Step 4: Query the connected graph
Search across both ontologies with a single query:
Found 12 concepts:
1. Encrypted API Key Storage (87.3%)
Ontology: pull_requests
Evidence: "Add Fernet encryption for API keys with container secrets"
Related: 5 concepts from commits ontology
2. Security Enhancement (85.1%)
Ontology: commits
Evidence: "feat(ADR-405): Add service token authorization"
Related: 3 concepts from pull_requests ontology
Find relationships at depth to trace the implementation journey of a concept:
# Locate the concept ID
kg search query "encrypted API key storage" --ontology pull_requests
# Traverse two hops out
kg search related <concept-id> --depth 2
Distance 1 (direct relationships):
• ADR-405 Implementation → [IMPLEMENTS]
• Service Token Authorization → [PART_OF]

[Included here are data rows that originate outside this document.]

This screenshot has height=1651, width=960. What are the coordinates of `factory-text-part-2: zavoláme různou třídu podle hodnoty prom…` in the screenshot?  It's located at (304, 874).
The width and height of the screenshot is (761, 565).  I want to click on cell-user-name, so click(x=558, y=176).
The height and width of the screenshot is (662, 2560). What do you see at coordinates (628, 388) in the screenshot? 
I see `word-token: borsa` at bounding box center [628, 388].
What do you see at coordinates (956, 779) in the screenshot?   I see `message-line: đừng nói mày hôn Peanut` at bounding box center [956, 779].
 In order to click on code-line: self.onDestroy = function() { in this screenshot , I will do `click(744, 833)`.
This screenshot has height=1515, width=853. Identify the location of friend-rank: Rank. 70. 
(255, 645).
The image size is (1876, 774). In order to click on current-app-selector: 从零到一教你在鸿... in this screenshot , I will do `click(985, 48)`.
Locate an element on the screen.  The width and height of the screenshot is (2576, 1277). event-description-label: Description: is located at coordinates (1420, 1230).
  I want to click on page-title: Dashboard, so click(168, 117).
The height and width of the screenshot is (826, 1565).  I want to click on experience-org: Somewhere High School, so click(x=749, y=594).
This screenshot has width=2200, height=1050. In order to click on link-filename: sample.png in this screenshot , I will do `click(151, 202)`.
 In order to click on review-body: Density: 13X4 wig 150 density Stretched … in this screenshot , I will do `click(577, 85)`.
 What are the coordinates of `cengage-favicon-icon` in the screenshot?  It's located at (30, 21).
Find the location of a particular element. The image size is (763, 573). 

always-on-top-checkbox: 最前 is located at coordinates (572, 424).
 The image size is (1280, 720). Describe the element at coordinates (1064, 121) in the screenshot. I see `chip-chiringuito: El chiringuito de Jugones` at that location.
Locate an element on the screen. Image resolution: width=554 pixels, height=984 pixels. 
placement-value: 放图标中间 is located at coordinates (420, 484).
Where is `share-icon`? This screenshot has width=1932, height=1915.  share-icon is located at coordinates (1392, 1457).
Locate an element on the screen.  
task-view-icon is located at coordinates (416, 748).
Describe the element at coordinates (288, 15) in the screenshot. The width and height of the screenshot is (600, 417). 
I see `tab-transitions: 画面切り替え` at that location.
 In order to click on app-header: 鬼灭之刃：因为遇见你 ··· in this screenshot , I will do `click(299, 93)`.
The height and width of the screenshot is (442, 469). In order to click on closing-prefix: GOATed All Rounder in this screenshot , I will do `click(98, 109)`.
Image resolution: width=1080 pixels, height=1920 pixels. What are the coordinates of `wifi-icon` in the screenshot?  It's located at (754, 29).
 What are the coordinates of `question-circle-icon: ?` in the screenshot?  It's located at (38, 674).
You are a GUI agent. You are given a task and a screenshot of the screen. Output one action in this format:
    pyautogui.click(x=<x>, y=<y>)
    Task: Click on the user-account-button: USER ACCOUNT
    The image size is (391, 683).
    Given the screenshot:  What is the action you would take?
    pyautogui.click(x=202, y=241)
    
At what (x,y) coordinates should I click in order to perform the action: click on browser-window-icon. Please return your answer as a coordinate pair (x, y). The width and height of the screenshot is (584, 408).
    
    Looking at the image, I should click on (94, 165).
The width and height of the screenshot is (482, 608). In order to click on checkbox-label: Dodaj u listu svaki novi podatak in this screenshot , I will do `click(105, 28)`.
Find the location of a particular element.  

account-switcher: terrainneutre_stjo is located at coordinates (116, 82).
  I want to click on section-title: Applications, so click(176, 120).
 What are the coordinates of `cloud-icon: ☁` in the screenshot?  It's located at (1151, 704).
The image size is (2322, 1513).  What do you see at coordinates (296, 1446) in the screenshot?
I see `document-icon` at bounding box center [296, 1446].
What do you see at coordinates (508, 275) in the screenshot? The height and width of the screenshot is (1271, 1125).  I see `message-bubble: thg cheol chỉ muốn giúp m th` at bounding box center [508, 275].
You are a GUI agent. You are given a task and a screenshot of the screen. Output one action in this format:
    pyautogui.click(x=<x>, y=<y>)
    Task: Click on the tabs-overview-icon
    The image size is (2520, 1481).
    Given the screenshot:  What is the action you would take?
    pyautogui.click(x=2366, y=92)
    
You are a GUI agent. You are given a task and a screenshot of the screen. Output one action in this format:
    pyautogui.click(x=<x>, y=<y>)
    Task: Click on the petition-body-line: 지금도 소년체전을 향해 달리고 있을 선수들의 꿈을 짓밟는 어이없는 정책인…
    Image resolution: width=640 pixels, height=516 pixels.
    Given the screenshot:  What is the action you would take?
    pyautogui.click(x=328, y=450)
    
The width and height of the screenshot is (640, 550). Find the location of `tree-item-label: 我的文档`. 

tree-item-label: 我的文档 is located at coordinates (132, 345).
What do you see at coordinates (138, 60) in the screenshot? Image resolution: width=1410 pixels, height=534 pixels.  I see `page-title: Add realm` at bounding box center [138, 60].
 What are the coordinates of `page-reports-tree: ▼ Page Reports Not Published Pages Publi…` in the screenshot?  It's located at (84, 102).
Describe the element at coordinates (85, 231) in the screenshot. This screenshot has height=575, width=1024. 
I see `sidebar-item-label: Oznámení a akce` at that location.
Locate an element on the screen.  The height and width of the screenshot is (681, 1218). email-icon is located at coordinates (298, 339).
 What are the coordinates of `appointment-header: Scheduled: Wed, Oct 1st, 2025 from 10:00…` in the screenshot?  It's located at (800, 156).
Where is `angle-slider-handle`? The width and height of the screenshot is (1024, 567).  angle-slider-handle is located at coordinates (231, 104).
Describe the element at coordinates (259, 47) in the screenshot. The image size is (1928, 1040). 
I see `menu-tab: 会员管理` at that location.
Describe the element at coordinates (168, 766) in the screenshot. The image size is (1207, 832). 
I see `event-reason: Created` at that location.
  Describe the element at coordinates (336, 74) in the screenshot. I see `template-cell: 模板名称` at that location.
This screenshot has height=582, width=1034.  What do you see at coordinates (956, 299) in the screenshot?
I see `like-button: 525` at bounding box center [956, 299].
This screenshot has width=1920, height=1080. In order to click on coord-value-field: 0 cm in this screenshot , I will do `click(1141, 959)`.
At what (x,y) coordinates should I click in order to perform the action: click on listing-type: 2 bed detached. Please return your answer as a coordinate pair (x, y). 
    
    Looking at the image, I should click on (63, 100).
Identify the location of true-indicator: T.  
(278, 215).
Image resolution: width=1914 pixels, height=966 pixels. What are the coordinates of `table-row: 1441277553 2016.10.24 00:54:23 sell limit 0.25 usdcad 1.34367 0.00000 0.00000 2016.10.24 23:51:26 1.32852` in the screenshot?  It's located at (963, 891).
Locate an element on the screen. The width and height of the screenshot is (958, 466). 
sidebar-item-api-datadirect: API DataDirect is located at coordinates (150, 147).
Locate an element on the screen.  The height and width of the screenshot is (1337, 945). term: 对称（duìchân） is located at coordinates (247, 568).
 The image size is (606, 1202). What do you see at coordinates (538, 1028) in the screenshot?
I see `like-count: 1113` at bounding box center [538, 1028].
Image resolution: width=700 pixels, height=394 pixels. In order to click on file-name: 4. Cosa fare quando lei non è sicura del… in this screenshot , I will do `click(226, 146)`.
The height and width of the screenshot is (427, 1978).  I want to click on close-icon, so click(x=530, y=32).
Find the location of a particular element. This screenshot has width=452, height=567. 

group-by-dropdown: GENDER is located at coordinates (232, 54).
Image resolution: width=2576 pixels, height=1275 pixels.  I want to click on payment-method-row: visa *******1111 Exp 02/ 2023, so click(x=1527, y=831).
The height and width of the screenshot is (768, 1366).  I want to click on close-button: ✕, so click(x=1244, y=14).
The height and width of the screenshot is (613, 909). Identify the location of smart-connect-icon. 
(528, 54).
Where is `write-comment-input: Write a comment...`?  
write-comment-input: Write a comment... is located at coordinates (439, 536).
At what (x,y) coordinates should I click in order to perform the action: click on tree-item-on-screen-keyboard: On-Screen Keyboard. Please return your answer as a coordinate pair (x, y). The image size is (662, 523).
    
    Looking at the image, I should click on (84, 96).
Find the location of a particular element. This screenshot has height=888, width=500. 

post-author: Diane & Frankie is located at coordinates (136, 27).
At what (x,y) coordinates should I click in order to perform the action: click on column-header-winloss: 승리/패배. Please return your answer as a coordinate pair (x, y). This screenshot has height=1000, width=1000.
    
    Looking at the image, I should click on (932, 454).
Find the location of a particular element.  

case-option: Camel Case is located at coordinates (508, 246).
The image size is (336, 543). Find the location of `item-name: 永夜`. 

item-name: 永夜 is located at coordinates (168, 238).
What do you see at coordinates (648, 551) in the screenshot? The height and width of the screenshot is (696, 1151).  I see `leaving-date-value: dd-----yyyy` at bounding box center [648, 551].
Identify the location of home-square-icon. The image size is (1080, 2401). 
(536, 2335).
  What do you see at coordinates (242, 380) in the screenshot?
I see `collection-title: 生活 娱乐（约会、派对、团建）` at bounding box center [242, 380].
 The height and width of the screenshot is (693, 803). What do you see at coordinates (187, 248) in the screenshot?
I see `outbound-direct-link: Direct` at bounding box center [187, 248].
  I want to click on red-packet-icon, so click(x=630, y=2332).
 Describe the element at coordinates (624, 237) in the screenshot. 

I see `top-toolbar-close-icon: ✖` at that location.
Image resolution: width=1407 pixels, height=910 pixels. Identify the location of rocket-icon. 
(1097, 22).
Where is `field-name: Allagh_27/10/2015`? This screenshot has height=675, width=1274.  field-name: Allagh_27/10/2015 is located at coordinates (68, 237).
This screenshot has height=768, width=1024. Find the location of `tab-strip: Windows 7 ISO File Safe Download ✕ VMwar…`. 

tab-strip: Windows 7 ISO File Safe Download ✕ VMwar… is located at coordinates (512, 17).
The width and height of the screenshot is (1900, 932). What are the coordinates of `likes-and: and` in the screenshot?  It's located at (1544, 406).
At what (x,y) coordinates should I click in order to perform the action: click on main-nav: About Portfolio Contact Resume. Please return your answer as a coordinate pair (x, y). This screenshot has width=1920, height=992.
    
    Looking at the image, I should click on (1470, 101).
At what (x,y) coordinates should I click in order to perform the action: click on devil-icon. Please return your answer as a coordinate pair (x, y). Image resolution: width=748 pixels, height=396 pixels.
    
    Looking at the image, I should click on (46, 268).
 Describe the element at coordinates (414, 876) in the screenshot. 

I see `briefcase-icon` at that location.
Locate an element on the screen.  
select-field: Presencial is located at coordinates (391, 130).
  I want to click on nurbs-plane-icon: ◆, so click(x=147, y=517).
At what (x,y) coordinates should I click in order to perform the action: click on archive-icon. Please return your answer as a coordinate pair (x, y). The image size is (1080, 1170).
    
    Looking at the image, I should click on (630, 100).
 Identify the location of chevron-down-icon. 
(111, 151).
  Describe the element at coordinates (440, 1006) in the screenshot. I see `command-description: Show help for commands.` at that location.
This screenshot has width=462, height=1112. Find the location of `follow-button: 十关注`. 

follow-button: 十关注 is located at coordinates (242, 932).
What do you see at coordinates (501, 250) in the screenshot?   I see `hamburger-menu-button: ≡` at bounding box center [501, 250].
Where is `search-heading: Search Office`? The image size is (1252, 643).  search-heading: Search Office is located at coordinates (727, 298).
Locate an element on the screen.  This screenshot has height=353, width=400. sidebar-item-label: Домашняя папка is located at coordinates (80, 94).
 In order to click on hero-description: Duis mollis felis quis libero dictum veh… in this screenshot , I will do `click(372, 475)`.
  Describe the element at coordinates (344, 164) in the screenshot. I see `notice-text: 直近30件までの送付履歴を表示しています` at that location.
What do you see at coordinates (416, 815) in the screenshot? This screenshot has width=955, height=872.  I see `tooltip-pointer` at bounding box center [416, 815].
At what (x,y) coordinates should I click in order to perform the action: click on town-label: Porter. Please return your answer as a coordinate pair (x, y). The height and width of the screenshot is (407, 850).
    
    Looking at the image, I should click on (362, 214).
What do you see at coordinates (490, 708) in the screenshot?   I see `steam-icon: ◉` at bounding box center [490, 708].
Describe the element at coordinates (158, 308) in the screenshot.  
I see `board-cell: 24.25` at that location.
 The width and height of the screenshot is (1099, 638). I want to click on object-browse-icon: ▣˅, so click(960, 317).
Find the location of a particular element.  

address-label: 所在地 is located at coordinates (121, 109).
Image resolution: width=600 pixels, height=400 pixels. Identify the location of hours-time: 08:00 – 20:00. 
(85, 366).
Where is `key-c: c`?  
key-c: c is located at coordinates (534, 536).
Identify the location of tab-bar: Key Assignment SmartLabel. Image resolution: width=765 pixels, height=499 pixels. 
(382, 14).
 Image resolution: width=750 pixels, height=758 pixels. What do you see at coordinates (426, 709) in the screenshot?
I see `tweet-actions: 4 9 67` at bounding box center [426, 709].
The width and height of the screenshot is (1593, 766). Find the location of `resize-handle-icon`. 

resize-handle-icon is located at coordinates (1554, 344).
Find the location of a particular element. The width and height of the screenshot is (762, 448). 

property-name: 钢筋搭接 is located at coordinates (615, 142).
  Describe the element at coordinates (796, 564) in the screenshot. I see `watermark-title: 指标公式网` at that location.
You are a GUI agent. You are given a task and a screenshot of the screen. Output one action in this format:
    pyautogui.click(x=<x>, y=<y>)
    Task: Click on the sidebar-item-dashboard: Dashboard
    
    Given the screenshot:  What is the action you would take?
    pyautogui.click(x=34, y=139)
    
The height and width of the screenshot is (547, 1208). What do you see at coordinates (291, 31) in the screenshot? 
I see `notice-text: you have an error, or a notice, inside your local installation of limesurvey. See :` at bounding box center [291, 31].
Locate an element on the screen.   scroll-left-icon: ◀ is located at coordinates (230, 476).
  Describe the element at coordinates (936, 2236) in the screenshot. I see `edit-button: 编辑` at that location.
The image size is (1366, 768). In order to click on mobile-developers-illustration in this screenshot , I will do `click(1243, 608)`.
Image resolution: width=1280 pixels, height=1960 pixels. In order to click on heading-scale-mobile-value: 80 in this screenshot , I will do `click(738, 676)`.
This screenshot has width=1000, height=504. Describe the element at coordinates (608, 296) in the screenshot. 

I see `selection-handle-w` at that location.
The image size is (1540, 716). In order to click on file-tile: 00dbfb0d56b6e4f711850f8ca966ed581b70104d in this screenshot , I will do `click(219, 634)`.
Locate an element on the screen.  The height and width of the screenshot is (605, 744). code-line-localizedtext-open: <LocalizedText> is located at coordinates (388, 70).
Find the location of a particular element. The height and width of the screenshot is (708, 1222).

• Fernet Encryption → [USES]
Distance 2 (indirect relationships):
• Security Guide Documentation → [DOCUMENTS] → ADR-405 Implementation
• API Server Architecture → [PART_OF] → Service Token Authorization
What you can query
| Goal | Query |
|---|---|
| All work touching a feature | kg search query "job approval workflow" |
| How a concept evolved over time | kg search details <concept-id> — evidence is ordered chronologically |
| Contributor expertise | kg search query "authentication rbac <name>" |
| Pre-refactor impact | kg search query "api server architecture" |
| Features that may lack documentation | compare results across --ontology commits vs --ontology pull_requests |
Extending to issues
The same pattern works for GitHub Issues:
mkdir -p project_history/issues
gh issue list --state all --limit 500 \
--json number,title,body,author \
--jq '.[]' > issues.json
# Convert with the same document pattern as commits/PRs
kg ingest directory project_history/issues --ontology "issues"
With commits, pull requests, and issues all ingested, a query like "authentication bug user login" returns the bug report, the fix commits, and the PR that closed it.
Incremental updates
Re-ingestion deduplicates automatically. To add only recent commits:
gh api repos/{owner}/{repo}/commits \
--jq '.[] | select(.commit.author.date > "2026-01-01")' \
> recent_commits.json
# Convert to documents, then ingest the commits directory again
kg ingest directory project_history/commits \
--ontology "commits"
Tips
Metadata improves extraction. The structured header lines (Commit:, Author:, Date:) become searchable concepts. Enriching filenames helps too — abc1234-add-encryption-support.txt is more useful than abc1234.txt, because the filename itself is part of what the LLM sees.
Large repositories. For repos with thousands of commits, extract a time-bounded slice first (select(.commit.author.date > "...")) or filter to a specific branch. Bot commits (version bumps, CI automation) add noise — filter them by author before converting.
Organize by component or time. Each directory becomes a separate ontology. Splitting by component (frontend_commits/, backend_commits/) or quarter (2025_q4_commits/) enables targeted queries scoped to one ontology while still traversing cross-ontology edges.